*Problem requirements*: Please return every line of the records below that contains the word "target".

┌────────

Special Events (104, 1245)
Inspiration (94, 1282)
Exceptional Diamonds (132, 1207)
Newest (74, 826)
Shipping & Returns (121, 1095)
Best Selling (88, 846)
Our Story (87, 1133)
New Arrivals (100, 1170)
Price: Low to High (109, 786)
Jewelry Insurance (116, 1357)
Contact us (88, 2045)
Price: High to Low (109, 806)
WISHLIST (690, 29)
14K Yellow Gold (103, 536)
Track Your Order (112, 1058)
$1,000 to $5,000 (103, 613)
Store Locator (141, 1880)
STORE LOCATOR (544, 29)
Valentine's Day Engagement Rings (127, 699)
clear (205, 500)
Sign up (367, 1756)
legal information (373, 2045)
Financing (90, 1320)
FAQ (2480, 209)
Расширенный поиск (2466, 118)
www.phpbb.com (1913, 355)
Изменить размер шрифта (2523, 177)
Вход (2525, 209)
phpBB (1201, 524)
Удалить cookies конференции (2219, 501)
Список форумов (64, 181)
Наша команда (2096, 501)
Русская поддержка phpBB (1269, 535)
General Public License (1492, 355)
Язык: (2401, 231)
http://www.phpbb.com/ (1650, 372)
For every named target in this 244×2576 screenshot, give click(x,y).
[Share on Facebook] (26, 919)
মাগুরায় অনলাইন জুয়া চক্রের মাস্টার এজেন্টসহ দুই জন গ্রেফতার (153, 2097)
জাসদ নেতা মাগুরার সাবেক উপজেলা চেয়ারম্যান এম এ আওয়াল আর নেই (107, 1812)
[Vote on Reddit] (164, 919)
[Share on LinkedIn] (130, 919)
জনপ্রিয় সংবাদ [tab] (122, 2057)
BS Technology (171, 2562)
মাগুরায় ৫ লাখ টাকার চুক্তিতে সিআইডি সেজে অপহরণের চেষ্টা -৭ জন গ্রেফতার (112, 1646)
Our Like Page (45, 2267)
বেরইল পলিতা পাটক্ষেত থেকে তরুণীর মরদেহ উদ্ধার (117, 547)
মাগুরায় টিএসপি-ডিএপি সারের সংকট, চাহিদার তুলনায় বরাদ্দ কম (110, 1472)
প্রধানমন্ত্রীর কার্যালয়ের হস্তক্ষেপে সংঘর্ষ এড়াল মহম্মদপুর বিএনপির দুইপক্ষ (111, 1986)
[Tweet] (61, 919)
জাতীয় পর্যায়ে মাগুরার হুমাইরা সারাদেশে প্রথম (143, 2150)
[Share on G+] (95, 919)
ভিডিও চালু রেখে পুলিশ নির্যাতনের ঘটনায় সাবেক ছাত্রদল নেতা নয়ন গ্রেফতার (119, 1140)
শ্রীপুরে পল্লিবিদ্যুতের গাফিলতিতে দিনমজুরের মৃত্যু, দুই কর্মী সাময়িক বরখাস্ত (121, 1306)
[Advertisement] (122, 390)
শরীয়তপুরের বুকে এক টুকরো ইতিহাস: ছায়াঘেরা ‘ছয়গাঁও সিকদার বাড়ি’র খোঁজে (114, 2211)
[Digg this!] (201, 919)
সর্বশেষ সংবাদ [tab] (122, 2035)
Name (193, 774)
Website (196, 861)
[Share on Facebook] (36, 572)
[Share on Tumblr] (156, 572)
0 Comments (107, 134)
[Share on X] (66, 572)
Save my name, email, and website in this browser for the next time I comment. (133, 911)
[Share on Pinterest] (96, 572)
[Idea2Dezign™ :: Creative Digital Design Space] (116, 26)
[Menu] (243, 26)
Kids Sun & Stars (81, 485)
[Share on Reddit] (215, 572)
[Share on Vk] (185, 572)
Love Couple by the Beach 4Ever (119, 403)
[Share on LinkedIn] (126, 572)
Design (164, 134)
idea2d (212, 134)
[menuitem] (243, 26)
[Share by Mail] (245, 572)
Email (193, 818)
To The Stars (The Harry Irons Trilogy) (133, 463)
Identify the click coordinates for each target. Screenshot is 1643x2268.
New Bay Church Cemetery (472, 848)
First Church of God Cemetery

└────────

*Solution to this exercise*:
For every named target in this 244×2576 screenshot, give click(x,y).
Identify the click coordinates for each target. Screenshot is 1643x2268.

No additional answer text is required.